Segment Start: EXERCISE DATA

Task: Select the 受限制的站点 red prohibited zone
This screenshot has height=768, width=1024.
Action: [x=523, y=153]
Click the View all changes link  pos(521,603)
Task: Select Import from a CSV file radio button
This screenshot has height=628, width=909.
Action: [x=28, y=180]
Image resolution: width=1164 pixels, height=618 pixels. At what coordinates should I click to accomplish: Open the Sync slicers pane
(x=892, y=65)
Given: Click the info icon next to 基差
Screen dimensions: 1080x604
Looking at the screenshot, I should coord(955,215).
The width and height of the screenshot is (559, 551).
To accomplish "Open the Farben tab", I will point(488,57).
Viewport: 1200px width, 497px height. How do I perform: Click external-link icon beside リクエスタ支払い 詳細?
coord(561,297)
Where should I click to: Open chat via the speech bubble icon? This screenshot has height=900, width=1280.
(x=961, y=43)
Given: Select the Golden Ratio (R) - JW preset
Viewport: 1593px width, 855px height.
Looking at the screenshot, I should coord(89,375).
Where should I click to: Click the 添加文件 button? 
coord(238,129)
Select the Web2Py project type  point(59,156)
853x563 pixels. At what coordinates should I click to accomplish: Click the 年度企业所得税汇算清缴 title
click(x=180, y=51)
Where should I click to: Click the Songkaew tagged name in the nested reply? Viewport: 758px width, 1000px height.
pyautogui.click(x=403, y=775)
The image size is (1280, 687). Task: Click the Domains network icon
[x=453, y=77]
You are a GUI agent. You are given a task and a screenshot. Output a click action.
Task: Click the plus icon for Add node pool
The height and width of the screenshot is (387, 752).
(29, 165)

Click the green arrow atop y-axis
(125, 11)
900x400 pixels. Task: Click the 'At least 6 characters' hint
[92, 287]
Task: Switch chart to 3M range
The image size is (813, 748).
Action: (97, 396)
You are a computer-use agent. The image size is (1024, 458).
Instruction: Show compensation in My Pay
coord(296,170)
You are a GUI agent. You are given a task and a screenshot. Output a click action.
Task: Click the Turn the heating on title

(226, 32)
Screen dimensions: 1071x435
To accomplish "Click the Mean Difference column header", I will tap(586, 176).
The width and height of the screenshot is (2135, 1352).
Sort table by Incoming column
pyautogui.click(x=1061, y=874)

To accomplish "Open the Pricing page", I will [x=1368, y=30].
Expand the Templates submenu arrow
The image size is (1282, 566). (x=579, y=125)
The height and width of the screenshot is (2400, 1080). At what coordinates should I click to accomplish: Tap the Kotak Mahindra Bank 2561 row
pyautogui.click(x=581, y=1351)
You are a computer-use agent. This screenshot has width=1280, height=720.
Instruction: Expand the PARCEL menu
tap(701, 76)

Segment End: EXERCISE DATA

__PROBLEM TO SOLVE__.
Working through the records above, copy each line in which "point" is found.

__ANSWER SPACE__.
To accomplish "Open the Farben tab", I will point(488,57).
Select the Web2Py project type  point(59,156)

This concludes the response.